» **Your objective**: With no addition or omission, return the entries below.

──────── Input records

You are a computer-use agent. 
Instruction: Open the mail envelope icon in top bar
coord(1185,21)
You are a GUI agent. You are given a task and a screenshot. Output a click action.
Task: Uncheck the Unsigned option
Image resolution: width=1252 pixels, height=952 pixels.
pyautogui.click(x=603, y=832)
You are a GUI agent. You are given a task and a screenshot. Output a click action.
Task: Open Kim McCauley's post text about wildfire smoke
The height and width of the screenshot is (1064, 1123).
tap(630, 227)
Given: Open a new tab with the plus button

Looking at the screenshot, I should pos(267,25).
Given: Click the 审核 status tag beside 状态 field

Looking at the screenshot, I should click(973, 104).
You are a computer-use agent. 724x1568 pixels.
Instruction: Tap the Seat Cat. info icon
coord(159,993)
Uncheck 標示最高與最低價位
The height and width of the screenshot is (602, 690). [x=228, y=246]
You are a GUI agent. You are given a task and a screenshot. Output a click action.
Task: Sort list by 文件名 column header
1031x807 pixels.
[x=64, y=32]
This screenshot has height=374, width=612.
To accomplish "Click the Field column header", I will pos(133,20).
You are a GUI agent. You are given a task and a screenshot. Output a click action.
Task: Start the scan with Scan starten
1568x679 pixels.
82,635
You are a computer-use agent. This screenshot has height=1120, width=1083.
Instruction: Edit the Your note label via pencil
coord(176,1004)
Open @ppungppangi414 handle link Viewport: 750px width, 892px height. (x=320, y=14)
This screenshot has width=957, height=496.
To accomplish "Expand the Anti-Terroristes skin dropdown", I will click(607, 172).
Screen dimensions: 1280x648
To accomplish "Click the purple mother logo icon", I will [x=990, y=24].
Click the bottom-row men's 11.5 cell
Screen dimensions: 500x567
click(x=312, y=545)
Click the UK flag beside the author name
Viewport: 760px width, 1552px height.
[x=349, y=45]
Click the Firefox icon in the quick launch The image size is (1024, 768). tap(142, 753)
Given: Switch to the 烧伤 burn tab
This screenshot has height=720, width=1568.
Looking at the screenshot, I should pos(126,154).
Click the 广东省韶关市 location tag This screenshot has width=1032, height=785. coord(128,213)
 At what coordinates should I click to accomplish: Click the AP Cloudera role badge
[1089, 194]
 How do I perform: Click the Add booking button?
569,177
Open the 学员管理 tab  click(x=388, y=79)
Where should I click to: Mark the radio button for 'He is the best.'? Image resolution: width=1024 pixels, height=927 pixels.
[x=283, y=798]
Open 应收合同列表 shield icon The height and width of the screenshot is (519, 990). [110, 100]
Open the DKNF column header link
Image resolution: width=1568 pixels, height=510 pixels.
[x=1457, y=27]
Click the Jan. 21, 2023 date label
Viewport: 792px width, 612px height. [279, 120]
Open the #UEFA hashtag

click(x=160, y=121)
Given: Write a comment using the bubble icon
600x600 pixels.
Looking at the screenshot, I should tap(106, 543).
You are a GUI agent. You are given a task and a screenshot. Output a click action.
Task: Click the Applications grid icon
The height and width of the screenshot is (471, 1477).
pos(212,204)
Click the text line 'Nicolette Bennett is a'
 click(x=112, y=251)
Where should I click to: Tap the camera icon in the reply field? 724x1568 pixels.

────────────────

» **Your solution**:
You are a computer-use agent. 
Instruction: Open the mail envelope icon in top bar
coord(1185,21)
You are a GUI agent. You are given a task and a screenshot. Output a click action.
Task: Uncheck the Unsigned option
Image resolution: width=1252 pixels, height=952 pixels.
pyautogui.click(x=603, y=832)
You are a GUI agent. You are given a task and a screenshot. Output a click action.
Task: Open Kim McCauley's post text about wildfire smoke
The height and width of the screenshot is (1064, 1123).
tap(630, 227)
Given: Open a new tab with the plus button

Looking at the screenshot, I should pos(267,25).
Given: Click the 审核 status tag beside 状态 field

Looking at the screenshot, I should click(973, 104).
You are a computer-use agent. 724x1568 pixels.
Instruction: Tap the Seat Cat. info icon
coord(159,993)
Uncheck 標示最高與最低價位
The height and width of the screenshot is (602, 690). [x=228, y=246]
You are a GUI agent. You are given a task and a screenshot. Output a click action.
Task: Sort list by 文件名 column header
1031x807 pixels.
[x=64, y=32]
This screenshot has height=374, width=612.
To accomplish "Click the Field column header", I will pos(133,20).
You are a GUI agent. You are given a task and a screenshot. Output a click action.
Task: Start the scan with Scan starten
1568x679 pixels.
82,635
You are a computer-use agent. This screenshot has height=1120, width=1083.
Instruction: Edit the Your note label via pencil
coord(176,1004)
Open @ppungppangi414 handle link Viewport: 750px width, 892px height. (x=320, y=14)
This screenshot has width=957, height=496.
To accomplish "Expand the Anti-Terroristes skin dropdown", I will click(607, 172).
Screen dimensions: 1280x648
To accomplish "Click the purple mother logo icon", I will [x=990, y=24].
Click the bottom-row men's 11.5 cell
Screen dimensions: 500x567
click(x=312, y=545)
Click the UK flag beside the author name
Viewport: 760px width, 1552px height.
[x=349, y=45]
Click the Firefox icon in the quick launch The image size is (1024, 768). tap(142, 753)
Given: Switch to the 烧伤 burn tab
This screenshot has height=720, width=1568.
Looking at the screenshot, I should pos(126,154).
Click the 广东省韶关市 location tag This screenshot has width=1032, height=785. coord(128,213)
 At what coordinates should I click to accomplish: Click the AP Cloudera role badge
[1089, 194]
 How do I perform: Click the Add booking button?
569,177
Open the 学员管理 tab  click(x=388, y=79)
Where should I click to: Mark the radio button for 'He is the best.'? Image resolution: width=1024 pixels, height=927 pixels.
[x=283, y=798]
Open 应收合同列表 shield icon The height and width of the screenshot is (519, 990). [110, 100]
Open the DKNF column header link
Image resolution: width=1568 pixels, height=510 pixels.
[x=1457, y=27]
Click the Jan. 21, 2023 date label
Viewport: 792px width, 612px height. [279, 120]
Open the #UEFA hashtag

click(x=160, y=121)
Given: Write a comment using the bubble icon
600x600 pixels.
Looking at the screenshot, I should tap(106, 543).
You are a GUI agent. You are given a task and a screenshot. Output a click action.
Task: Click the Applications grid icon
The height and width of the screenshot is (471, 1477).
pos(212,204)
Click the text line 'Nicolette Bennett is a'
 click(x=112, y=251)
Where should I click to: Tap the camera icon in the reply field? 724x1568 pixels.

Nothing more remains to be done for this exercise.